State how many lines in the entries below contain the string "pyautogui", with case counting. Give only the number.

- [Entries on target coordinates]
○ ○ ○ ○ ○
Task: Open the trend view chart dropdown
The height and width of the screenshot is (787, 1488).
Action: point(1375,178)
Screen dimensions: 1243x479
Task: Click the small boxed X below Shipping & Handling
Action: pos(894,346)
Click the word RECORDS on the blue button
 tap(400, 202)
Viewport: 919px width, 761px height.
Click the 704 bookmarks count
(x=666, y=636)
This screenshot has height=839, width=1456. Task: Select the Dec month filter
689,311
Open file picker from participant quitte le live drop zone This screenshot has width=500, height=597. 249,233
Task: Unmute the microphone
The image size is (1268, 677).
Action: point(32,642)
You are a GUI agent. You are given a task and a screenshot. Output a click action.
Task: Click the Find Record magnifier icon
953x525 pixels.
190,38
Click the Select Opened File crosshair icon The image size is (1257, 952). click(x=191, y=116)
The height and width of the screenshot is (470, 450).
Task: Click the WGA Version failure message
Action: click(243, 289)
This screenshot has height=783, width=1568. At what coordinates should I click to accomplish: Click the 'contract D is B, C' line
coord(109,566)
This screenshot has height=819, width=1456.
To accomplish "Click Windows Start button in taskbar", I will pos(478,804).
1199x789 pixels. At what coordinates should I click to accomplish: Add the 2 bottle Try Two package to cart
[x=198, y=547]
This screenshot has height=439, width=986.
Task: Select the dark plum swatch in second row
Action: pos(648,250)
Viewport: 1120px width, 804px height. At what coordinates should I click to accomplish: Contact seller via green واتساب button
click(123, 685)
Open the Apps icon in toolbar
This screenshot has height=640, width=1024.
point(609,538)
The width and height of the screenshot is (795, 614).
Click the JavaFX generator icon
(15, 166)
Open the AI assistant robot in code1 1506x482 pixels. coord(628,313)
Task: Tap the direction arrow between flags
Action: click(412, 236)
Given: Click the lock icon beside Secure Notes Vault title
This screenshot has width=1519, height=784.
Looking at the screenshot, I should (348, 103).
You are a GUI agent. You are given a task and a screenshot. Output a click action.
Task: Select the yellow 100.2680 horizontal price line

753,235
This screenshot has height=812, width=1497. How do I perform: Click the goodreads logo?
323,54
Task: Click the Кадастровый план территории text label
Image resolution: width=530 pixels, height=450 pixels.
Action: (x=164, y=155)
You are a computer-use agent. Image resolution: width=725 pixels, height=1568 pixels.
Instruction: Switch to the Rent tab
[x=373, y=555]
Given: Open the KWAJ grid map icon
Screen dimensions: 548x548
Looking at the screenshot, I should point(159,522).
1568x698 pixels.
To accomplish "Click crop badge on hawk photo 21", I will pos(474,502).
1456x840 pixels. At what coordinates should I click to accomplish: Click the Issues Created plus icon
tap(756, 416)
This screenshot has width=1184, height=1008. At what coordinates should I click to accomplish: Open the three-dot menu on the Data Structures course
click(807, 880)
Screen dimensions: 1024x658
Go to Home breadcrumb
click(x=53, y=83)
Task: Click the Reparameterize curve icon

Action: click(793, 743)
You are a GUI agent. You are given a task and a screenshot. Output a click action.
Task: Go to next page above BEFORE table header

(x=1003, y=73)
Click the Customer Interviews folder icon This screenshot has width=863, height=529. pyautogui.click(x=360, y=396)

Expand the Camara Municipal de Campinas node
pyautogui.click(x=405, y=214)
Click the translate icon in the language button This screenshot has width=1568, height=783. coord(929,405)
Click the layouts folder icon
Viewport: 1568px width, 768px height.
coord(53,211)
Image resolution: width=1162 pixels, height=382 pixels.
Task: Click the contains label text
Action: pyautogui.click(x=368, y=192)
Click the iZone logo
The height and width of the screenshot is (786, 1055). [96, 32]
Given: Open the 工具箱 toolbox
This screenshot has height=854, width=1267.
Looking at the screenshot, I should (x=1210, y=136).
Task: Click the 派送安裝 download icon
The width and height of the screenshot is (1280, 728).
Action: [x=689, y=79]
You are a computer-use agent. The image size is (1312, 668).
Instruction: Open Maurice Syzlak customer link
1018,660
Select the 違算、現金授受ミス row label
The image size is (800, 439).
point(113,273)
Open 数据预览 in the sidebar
○ ○ ○ ○ ○
- [Answer for this exercise]
3